◆ Work to complete ◆
Please check the text below on the Scottish independence referendum: where did Ed Miliband point to the SNP's philosophical disconnect?

------ Text to read ------

More Equal Together

Hannah Canvassing Labour No

The author canvassing voters to vote “No”.

Decked out in a red rain jacket embossed with ‘No’ and clutching leaflets, I stood on a front porch and said, “Have you given any thought to the referendum in September?” Almost everyone answered in the affirmative; everyone has been thinking about independence. However, the question I asked next resulted in a variety of answers: “Can I ask how you’re voting?” Some people told me their vote is their own business. Some laughed and said, “Definitely ‘No’”. Some people glanced at my badge, thanked me for my time but told me they were voting ‘Yes’. Others sighed and expressed indecision.

To these people, I explain why I am voting ‘No’. An independent Scotland, as mapped out by the SNP (the Scottish National Party, which is currently in government) would exacerbate inequality. The ‘Yes’ campaign is framing the referendum as a chance to change Scotland. I agree. Independence would change the lives of my friends, my family and those people whose doors I knocked—for the worse.

The SNP plans for independence, such as lowering the corporate tax rate, are not in line with the type of equal society best for the left-wing Scottish people. At an event in Clydebank, leader of the Labour Party Rt. Hon. MP Ed Miliband pointed to the SNP’s philosophical disconnect; the idea of “we’ll do it on our own”, he noted, is a “Tory [Conservative Party] policy”.

------ Data provided ------

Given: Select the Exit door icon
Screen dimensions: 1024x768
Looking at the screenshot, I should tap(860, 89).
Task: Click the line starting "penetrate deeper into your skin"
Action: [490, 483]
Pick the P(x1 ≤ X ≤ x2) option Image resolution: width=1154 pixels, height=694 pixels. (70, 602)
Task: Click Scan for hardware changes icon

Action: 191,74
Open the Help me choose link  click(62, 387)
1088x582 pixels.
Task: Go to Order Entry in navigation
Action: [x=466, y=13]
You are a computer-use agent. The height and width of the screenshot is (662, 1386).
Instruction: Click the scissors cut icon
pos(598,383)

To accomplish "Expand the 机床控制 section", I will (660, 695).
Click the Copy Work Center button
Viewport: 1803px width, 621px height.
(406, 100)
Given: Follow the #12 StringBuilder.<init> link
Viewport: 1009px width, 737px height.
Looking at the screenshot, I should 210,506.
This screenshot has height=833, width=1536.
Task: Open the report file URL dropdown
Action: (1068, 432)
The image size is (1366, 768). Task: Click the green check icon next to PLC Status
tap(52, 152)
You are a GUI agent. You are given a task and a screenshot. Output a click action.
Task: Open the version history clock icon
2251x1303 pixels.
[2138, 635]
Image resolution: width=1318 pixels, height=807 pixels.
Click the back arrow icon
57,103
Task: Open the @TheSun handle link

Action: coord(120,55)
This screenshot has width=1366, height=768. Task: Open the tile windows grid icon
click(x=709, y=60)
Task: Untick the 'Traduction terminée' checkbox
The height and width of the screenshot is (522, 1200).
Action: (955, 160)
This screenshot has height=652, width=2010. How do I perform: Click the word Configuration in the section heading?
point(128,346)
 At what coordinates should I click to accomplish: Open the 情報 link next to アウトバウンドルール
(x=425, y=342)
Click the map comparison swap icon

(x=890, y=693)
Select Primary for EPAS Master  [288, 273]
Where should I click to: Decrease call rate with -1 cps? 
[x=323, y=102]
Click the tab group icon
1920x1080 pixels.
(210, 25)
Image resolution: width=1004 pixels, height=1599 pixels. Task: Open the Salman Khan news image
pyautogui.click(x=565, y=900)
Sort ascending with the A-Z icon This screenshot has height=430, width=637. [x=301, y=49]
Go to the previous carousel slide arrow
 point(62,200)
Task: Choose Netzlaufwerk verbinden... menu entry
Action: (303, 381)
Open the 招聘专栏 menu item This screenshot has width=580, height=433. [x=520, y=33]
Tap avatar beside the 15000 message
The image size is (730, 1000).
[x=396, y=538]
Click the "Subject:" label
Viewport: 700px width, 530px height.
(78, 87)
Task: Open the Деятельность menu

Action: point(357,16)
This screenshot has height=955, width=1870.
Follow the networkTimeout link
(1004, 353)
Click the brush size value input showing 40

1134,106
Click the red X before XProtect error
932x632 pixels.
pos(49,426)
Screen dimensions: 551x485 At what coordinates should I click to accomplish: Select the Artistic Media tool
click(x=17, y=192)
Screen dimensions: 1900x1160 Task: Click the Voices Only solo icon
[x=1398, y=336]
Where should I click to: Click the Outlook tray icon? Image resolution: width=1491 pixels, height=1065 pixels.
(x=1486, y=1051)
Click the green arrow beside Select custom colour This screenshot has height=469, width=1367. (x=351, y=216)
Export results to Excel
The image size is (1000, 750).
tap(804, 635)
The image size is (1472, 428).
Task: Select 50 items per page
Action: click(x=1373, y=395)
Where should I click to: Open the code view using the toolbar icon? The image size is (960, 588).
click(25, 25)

------

◆ Written answer ◆
At an event in Clydebank.